_ASSIGNMENT_
Please copy each line of the listing below precisely, excluding the images.

[PROVIDED RECORDS — start]

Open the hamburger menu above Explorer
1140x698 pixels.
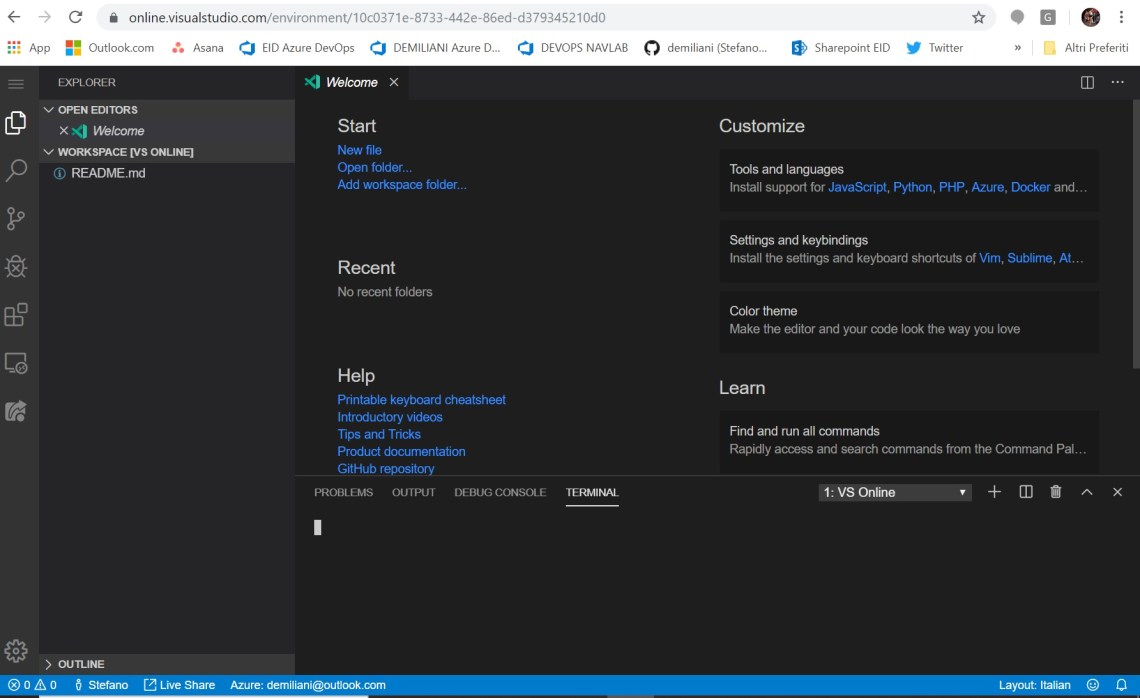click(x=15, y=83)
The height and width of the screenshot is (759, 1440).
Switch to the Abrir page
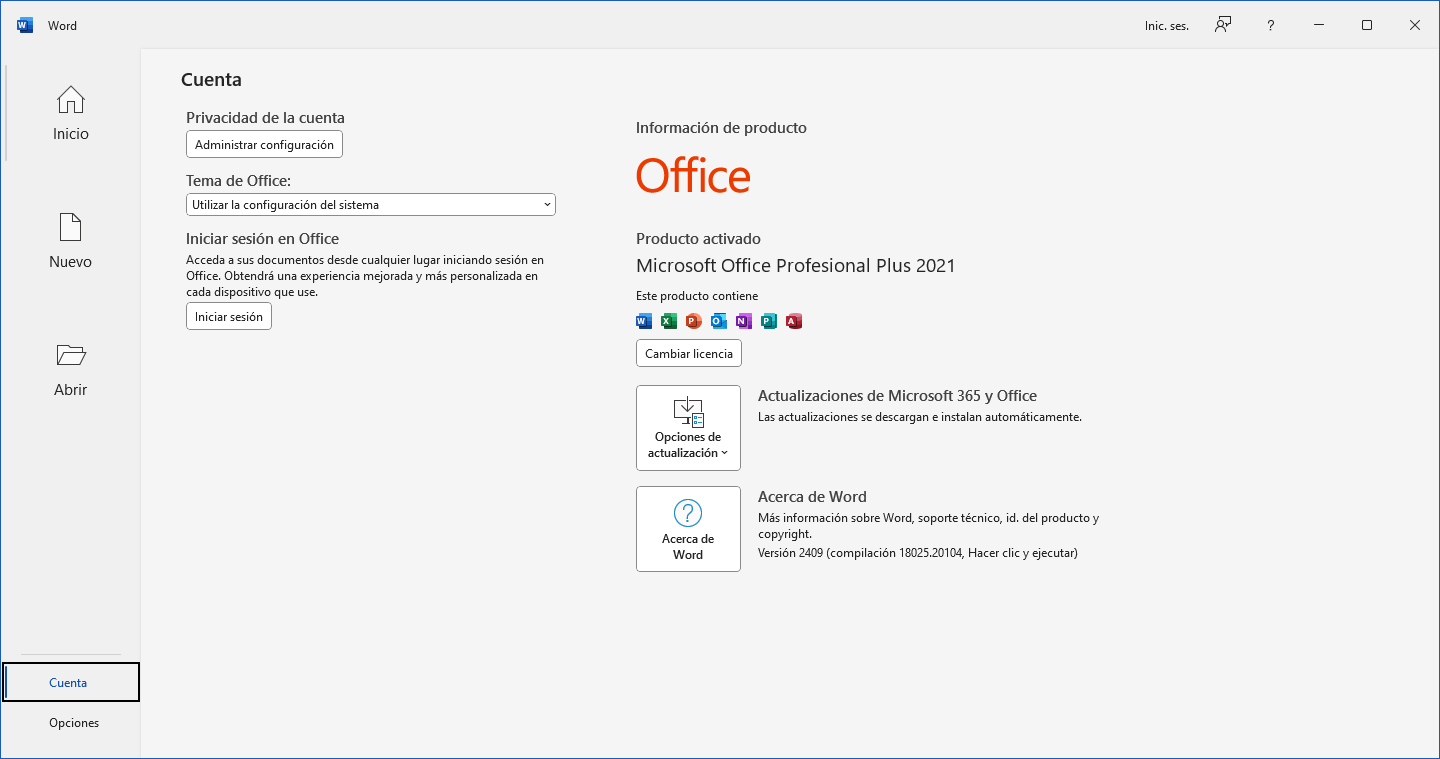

[PROVIDED RECORDS — finish]

_ANSWER SECTION_
Open the hamburger menu above Explorer
1140x698 pixels.
click(x=15, y=83)
The height and width of the screenshot is (759, 1440).
Switch to the Abrir page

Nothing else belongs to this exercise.